The ability to handle the helically stranded thermoplastic polymer composite cable is a desirable feature. Although not wanting to be bound by any particular theory, the helically stranded thermoplastic polymer composite cable is believed to maintain its helically stranded arrangement because during manufacture when the thermoplastic wires are heated, the thermoplastic polymer composite wires are subjected to stresses, including bending stresses, beyond the yield stress of the wire material but below the ultimate or failure stress. This stress is imparted as the thermoplastic polymer composite wires are helically wound about the relatively small radius of the preceding layer or center wire. Additional stresses are imparted at closing dies 84, 85 which apply radial and shear forces to the cable during manufacture. However, when heated to a sufficient temperature, thermoplastic polymer composite wires plastically deform, and the stresses within the wires are relaxed. The bending stresses and other imparted stresses in the polymer composite wires during stranding may thus be greatly reduced or even eliminated (i.e., reduced to zero) if the stranded polymer composite wires in a helically stranded polymer composite cable are heated to a temperature sufficient to soften the polymer matrix within the stranded wires, causing the polymer composite wires to adhere to each other and thereby retain their helically stranded configuration upon cooling to 25° C.
Thus, in certain presently preferred exemplary embodiments, the thermoplastic polymer composite wires are heated to a temperature at least above the glass transition temperature of the (co)polymer matrix material forming the thermoplastic polymer composite wire for a time sufficient for the thermoplastic polymer to undergo stress relaxation. In some exemplary embodiments, the thermoplastic polymer composite wires in the helically stranded thermoplastic polymer composite cable are heated to a temperature of at least 50° C., more preferably at least 100° C., 150° C., 200° C., 250° C., 300° C., 350° C., 400° C., 450° C. or even at least 500° C.

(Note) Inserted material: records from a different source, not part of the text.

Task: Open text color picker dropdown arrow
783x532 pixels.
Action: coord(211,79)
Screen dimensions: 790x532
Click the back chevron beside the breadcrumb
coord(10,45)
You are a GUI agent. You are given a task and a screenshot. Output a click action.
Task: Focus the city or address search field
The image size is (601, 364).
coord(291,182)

Preferably, the thermoplastic polymer composite wires in the helically stranded thermoplastic polymer composite cable are not heated to a temperature above the melting temperature of the thermoplastic (co)polymer matrix. In some embodiments the resident heating time can be less than one minute. In other exemplary embodiments, the thermoplastic polymer composite wires in the helically stranded thermoplastic polymer composite cable are heated for a period of time of at least 1 minute, 2 minutes, 5 minutes, 10 minutes, 20 minutes, one half hour, more preferably 1 hour, 1.5 hours, or even two hours.
Helically stranded thermoplastic polymer composite cables of the present disclosure are useful in numerous applications. Such helically stranded thermoplastic polymer composite cables are believed to be particularly desirable for use as electrical power transmission cables, which may include overhead, underground, and underwater electrical power transmission cables, due to their combination of low weight, high strength, good electrical conductivity, low coefficient of thermal expansion, high use temperatures, and resistance to corrosion.

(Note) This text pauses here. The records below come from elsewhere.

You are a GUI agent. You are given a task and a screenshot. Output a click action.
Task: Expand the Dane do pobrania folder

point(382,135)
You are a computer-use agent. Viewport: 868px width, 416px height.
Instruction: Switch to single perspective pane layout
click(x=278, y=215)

Thus, in a further aspect, the present disclosure provides various embodiments of a stranded electrical power transmission cable comprising a helically stranded thermoplastic polymer composite core and a conductor layer around the helically stranded thermoplastic polymer composite core, and in which the helically stranded thermoplastic polymer composite core comprises any of the above-described helically stranded thermoplastic polymer composite cables. In some embodiments, the electrical power transmission cable may be useful as an overhead electrical power transmission cable, an underground electrical power transmission cable, or an underwater electrical power transmission cable, such as an underwater tether or underwater umbilical. In certain exemplary embodiments, the conductor layer comprises a metal layer which contacts substantially an entire surface of the helically stranded thermoplastic polymer composite cable core. In other exemplary embodiments, the conductor layer comprises a plurality of ductile metal conductor wires stranded about the helically stranded thermoplastic polymer composite cable core.
The helically stranded thermoplastic polymer composite cables may be used as intermediate articles that are later incorporated into final articles, for example, towing cables, hoist cables, electrical power transmission cables, and the like, by stranding a multiplicity of ductile metal wires around a core comprising helically stranded thermoplastic polymer composite wires, for example, the helically stranded thermoplastic polymer composite cables previously described, or other helically stranded thermoplastic polymer composite cables. For example, the core can be made by helically stranding two or more layers of thermoplastic polymer composite wires (4, 6, 8) around a single center wire (2) as described above using techniques known in the art. Typically, such helically stranded thermoplastic polymer composite cable cores tend to comprise as few as 19 individual wires to 50 or more wires.
The electrical power transmission cable (or any of the individual wires used in forming the helically stranded thermoplastic polymer composite cable) may optionally be surrounded by an insulative layer or sheath. An armor layer or sheath may also be used to surround and protect the electrical power transmission cable (or any of the individual wires used in forming the helically stranded thermoplastic polymer composite cable).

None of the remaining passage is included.